What impact will COVID-19 have on health insurance rate increases for 2021? According to the American Academy of Actuaries, the COVID-19 pandemic has introduced new uncertainties into developing premium rates for 2021. As we know, and this issue brief points out, “For the first half of 2020, increased health spending due to the direct costs of diagnosing and treating COVID-19 appears to have been more than offset by a reduction in non-COVID-19 health services. It’s unknown how trends will continue through the rest of 2020.” The actuaries did not hazard a guess about rate hikes. Gains and profits made in 2020 (and/or 2021) may be rebated to consumers, if necessary, based on the 3-year formula, instead of lowering 2021 health insurance rates. The report suggests that conservative insurance companies will play it safe and increase premiums as they deem prudent for 2021. Nine page Issue Brief: Drivers of 2021 Health Insurance Premium Changes: The Effects of COVID-19 was published June 2020 at actuary.org.
Obesity by MedlinePlus describes Health Risks of Being Overweight, Diagnosis, Prevention, Activity, Causes, and more. The new link from the CDC about obesity and COVID-19, which was added in 2020, has been updated August 2021. Being overweight, obese or having severe obesity all increase the likelihood of becoming severely ill with Covid. Written for the general consumer, no advertisements.
The Covid vaccine finder from vaccines.gov is the best, easiest way to find a vaccine site near me.

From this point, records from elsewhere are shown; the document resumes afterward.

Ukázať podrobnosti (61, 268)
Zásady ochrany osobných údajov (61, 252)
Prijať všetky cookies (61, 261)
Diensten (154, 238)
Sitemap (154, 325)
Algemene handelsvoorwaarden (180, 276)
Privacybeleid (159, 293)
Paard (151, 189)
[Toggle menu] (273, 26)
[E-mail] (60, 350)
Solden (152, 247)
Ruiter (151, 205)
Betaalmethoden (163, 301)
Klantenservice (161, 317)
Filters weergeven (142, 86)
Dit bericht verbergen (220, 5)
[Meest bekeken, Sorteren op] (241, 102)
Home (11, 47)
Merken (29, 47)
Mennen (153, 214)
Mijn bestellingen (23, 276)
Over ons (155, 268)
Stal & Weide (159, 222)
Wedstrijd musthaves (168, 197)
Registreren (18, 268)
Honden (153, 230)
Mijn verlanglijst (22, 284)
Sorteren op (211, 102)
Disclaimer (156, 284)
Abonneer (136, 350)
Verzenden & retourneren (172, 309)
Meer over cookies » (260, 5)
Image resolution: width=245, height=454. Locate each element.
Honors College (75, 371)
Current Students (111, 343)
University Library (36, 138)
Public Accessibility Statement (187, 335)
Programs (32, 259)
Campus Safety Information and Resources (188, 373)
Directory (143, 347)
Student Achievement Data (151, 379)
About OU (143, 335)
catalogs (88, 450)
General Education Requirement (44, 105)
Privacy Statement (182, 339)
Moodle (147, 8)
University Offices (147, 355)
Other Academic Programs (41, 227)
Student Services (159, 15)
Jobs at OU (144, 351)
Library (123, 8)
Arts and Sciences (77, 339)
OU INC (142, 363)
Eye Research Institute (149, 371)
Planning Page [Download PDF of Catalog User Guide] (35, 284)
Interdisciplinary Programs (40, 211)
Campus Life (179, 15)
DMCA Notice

Just put in your zip code, and choose which types of vaccine you want – Pfizer, Moderna, and/or the one-shot Johnson & Johnson (J&J). Names and locations of pharmacies, hospitals and other providers will come up. The site tells you whether they have the vaccine in stock or not. CVS, Walgreens, your local pharmacy, and many other providers are included. Authorized by the CDC. This might be the best website government ever created. Editor’s Pick. Another choice is to text your Zip Code to 438829, but the 3 pharmacy sites they list for you might be out of stock. The website gives consumers much more information and lists more Covid vaccine sites.